Océane Yao is a program manager at the Conseil Jeunesse Provincial, a non-profit organization representing Francophone youth in Manitoba. Laurence LeBlanc is a law student and researcher for the Centre for Human Rights and Legal Pluralism at McGill. Claudia Larosilière is the co-founder of a small business Découverte Lokal, bringing the works of local artisans to Quebec via a seasonal subscription box.
This second event was held entirely in French, with the wonderful translation services of Isabelle Martiliani providing an English voice over.
The themes of the panel centered around issues facing young people today, and the ways in which Canada, and youth in particular, can, and are striving for a better society. The hour-long discussion was packed with incredible insights and ideas, only a tiny few of which are shared here.
Despite their different careers and passions, the young women found common ground around what motivates their work. All three agreed that the most pressing issues for Canadians, and youth around the world are the intersecting problems of inequality, racism/ oppression and climate change.
“Some lives are valued more greatly than others in our society,” said Laurence, “but if we look at history, we see that it is often the case that those who have more, often comes at the price of dehumanizing others. “And that’s what motivates me in my work,” said Laurence, “this re-humanizing.”

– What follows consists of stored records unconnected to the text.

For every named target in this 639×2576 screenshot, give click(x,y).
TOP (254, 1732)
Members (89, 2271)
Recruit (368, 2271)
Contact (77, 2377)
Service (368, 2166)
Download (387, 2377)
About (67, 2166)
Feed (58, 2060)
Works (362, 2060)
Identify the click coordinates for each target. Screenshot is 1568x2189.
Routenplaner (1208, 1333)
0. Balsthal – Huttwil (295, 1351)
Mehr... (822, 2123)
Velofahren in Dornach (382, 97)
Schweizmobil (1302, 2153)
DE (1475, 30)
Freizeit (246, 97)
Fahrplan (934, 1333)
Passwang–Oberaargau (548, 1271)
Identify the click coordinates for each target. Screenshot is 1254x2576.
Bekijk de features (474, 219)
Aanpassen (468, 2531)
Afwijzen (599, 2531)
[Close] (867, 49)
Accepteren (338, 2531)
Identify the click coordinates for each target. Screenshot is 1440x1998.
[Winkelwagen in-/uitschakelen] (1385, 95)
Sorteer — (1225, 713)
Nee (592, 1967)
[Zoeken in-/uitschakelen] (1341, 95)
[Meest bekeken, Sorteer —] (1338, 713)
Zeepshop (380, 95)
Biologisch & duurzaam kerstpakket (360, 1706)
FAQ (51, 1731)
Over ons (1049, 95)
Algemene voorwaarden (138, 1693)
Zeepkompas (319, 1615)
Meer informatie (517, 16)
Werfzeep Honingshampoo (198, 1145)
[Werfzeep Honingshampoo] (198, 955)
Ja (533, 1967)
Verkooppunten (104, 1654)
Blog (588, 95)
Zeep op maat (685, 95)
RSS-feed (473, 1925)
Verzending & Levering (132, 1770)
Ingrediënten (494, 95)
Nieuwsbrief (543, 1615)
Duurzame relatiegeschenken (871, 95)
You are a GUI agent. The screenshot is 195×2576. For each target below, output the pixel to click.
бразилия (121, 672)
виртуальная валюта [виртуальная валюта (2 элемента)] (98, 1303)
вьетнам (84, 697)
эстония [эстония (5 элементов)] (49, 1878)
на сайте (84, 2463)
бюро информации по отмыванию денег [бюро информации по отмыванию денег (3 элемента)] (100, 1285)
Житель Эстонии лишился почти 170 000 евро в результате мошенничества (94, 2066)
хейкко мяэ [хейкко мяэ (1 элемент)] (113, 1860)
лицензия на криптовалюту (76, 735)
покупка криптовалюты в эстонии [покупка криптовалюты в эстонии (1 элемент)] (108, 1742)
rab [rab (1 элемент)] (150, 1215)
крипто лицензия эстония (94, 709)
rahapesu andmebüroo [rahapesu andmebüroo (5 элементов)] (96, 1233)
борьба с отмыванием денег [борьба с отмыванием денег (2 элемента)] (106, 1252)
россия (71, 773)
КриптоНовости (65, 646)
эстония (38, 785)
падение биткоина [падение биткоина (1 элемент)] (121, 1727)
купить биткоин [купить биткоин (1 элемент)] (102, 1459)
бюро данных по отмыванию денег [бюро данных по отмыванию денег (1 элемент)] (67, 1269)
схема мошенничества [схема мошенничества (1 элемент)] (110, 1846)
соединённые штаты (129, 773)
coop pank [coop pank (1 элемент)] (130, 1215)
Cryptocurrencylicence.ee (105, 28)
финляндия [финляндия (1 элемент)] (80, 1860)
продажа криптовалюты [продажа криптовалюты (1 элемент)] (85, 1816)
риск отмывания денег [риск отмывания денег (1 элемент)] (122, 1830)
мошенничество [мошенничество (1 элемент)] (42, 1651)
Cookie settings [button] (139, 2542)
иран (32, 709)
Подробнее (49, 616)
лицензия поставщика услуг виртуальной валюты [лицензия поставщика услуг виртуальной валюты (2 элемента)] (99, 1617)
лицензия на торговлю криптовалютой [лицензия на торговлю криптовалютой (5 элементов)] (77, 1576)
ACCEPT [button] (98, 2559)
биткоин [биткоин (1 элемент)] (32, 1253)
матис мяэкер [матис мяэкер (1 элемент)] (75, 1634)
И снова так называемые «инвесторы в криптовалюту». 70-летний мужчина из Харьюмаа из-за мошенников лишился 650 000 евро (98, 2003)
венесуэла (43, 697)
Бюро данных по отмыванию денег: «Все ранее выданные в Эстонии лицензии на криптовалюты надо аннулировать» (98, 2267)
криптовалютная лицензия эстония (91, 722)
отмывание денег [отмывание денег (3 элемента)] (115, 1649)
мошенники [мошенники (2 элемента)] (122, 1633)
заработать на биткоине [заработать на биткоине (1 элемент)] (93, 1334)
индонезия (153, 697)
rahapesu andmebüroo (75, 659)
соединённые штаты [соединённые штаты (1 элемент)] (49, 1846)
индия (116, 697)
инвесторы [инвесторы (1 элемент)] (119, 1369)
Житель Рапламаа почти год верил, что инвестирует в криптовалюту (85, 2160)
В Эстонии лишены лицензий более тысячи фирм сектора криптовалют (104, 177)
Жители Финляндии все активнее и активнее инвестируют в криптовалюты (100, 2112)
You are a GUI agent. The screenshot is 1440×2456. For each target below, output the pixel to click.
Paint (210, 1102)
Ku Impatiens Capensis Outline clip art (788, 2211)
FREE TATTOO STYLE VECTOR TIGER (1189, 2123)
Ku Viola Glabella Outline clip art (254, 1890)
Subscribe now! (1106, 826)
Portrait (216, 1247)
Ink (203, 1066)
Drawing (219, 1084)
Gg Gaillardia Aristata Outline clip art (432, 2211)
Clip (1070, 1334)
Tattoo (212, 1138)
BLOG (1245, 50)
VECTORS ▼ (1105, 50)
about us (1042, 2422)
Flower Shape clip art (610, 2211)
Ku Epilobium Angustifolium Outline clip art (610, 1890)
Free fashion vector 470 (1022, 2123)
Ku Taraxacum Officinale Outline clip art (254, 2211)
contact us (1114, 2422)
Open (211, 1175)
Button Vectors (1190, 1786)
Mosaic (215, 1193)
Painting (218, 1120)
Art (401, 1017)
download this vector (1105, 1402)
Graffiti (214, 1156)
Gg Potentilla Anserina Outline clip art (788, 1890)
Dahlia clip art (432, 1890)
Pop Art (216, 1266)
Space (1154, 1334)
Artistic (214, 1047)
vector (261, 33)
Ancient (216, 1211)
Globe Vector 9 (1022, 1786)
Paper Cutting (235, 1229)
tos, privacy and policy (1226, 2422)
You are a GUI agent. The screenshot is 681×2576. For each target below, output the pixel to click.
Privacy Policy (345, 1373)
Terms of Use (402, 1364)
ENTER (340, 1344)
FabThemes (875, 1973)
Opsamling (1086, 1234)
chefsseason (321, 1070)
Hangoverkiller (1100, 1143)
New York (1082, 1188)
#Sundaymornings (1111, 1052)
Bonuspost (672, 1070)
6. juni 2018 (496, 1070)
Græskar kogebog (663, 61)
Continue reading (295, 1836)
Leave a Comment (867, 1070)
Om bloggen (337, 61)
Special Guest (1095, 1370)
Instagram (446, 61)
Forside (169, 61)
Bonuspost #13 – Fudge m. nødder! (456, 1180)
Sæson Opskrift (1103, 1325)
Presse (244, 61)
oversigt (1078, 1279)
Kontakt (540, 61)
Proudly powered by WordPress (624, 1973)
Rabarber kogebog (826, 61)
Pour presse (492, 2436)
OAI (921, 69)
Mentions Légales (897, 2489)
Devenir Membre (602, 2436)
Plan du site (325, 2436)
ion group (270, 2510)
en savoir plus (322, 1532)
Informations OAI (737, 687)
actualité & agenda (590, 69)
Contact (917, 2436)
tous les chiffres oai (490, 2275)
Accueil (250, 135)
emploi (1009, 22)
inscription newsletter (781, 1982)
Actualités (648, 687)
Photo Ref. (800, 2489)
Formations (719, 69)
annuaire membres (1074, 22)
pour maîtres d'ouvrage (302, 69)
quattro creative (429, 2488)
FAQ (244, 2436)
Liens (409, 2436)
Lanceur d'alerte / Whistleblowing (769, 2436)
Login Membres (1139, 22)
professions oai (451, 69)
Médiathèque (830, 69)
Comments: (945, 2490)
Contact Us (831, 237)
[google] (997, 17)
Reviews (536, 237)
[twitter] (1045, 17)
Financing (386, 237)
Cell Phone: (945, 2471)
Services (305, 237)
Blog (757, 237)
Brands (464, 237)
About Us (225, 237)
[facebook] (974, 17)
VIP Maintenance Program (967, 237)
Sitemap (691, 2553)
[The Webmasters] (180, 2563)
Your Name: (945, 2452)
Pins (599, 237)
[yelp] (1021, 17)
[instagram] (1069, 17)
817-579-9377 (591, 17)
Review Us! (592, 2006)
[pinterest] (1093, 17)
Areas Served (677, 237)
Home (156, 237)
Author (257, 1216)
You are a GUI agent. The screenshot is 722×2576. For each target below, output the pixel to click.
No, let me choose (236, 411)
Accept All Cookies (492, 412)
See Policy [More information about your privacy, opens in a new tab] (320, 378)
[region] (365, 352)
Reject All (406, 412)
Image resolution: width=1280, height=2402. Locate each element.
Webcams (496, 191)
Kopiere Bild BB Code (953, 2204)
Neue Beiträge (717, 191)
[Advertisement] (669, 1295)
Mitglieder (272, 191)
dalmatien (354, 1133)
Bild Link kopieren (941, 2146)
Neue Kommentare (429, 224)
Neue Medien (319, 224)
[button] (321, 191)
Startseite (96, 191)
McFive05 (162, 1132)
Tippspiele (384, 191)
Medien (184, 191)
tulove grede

Although we all have different lived experiences, the speakers suggested that we can create a more equitable society by finding common ground. “Using myself as an example,” said Océane, “I’m from the Cote d’Ivoire, which was colonized by France. There are so many countries that have gone through a similar trauma, and if we could look at how to build relationships between immigrants and Indigenous people in Canada, based on those similarities, I think that would be really important.”
An audience member asked about how the three women feel about the future: hopeful or fearful?
“I have to ask myself, if we don’t have hope, who will have it for us?” said Claudia. Drawing on her experience earlier that day at the Salon du Livre, speaking with an author, she explained how she views fear as the major enemy of hope.
“Fear is the opposite of love, it’s the opposite of determination,” she said. “When we approach something with fear, we accomplish nothing, but when we approach with love, that’s when we can create change. So no, I’m not afraid, I’m keeping all my hope, I continue to give my love to the world.”
Alexandre asked the group what advice they would give to young people who are looking to get involved in change-making.
“I would say, it’s great to have passion, but combine passion with knowledge,” advised Océane. If you are passionate about reducing inequality, she said, then you need to make sure you go and hear stories, take workshops, and engage with people who have lived through this or that injustice, because sometimes we have prejudices that we are not even aware of.